Hiroo Onoda, former Japanese Intelligence lieutenant, Imperial Army, Second World War
Hiroo Onoda (c.) walking from the jungle where he had hidden since World War II. JIJI press/AFP/Getty Images |
"The murders always took place when they were farming. One was attacked from behind as he stooped down. The body was found in one place and the head in another."
Lubang guide, Philippines
When he was 20 years of age, he enlisted in the Imperial Japanese Army, attending the Nakano School in Tokyo, the training camp for Intelligence agents. There he received intensive training in propaganda, sabotage, martial arts and guerrilla warfare. He was subsequently sent on a mission to Luang in 1944. It was part of a Japanese strategy in the Philippines to embed covert operatives in an effort to halt the American advance across the Pacific.
He was to oversee the destruction of the island's pier and runway. The American assault that was to have triggered this event did not eventuate. What did happen is that Japan surrendered on August 15 of that year. Onoda Nakano and three other Japanese from his unit (Private Yuichi Akatsu, Corporal Sohoichi Shimada and Private First Class Kinshichi Kozuka) remained in hiding. They refused to surrender.
"We found leaflets and photos from our families" recalled Onoda. "I assumed they were living under the occupation and had to obey the authorities to survive". He and his group would not betray the oaths they had taken in the Imperial Japanese Army: no surrender. The searches and attempts to find the group all failed; the pamphlets dropped to entreat them to surrender had no effect.

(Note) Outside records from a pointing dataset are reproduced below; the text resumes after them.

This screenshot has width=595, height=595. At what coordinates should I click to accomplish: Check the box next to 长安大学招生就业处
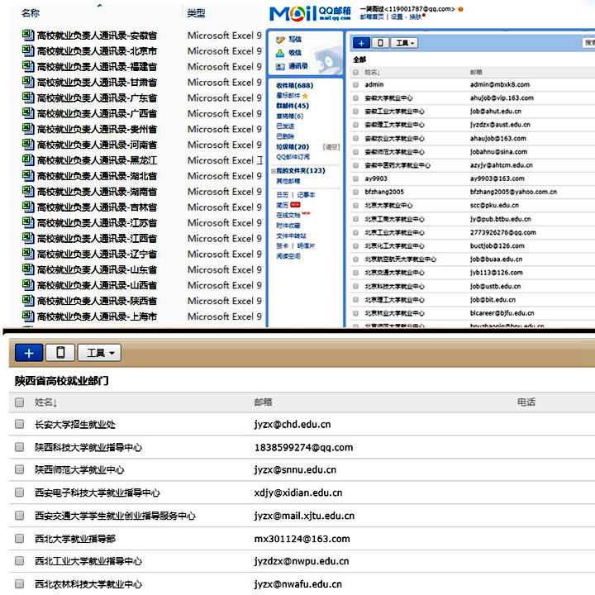click(19, 425)
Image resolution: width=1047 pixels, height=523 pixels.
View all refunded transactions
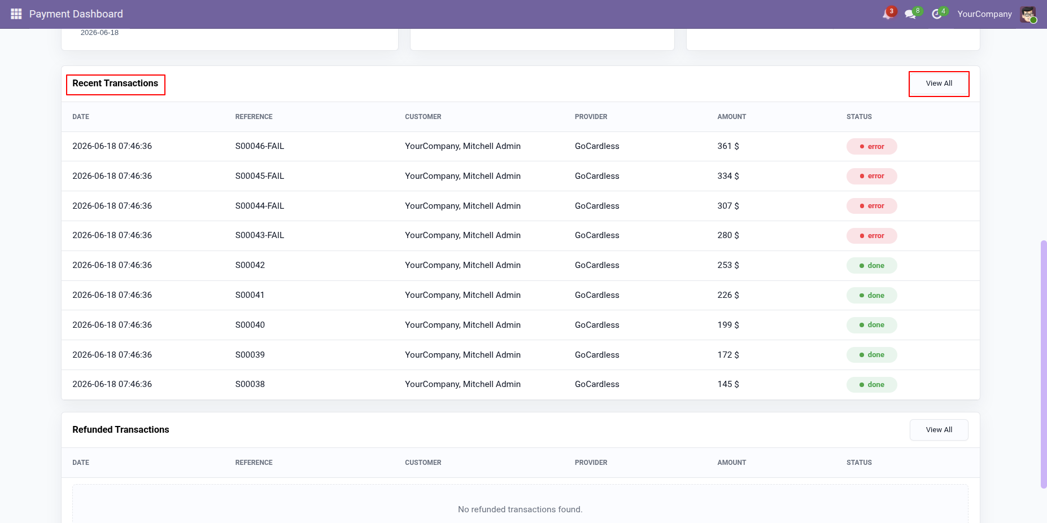[x=939, y=430]
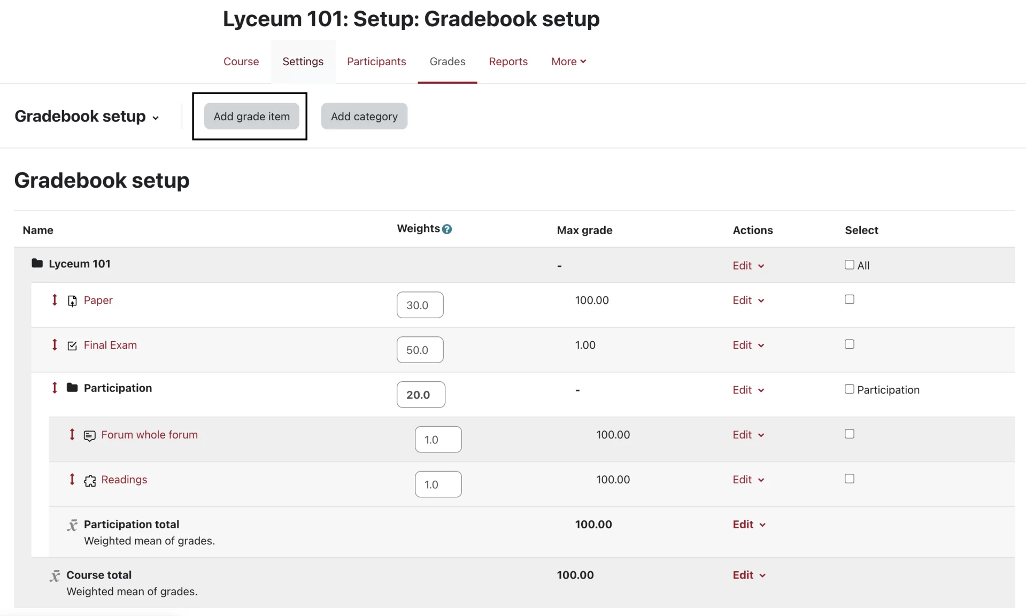Switch to the Participants tab
The image size is (1026, 616).
376,61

They retained their guerrilla training and operated as a guerrilla unit, persecuting the farmers in the area, raiding their holdings, living in rice, coconuts and meat from cattle slaughtered during farm raids. Onoda scrupulously maintained his rife, ammunition and sword, and when discovered 29 years after the war had ended, stated that he was focused on "nothing but accomplishing my duty".
He was one of the last of the "Zanryu nipponhei" (Japanese holdouts).
He finally surrendered to a direct order from his commanding officer who was brought to the Philippines, and who was by then a bookseller. But it was to former Major Yoshimi Taniguchi that Mr. Onoda surrendered himself, ceased all combat activity and surrendering his arms. When he returned to Japan he was heralded as a hero.
Tokyo and Japan in general were unrecognizable to him. He chose to leave Japan for a Japanese colony in Sao Paulo, Brazil, to become a cattle farmer. And he died at age 91 on January 6, 2014. More puzzling than the fanaticism that ensured this man lived an outlaw existence for 29 years, refusing to face reality, was the very fact that he was never apprehended as a criminal bandit and murderer.
To face justice in a Philippine court for the murder of innocent Filipino farmers long after the war had ended, choosing to victimize and slaughter people who had nothing to do with the war, and who paid the supreme penalty for his existence on their island.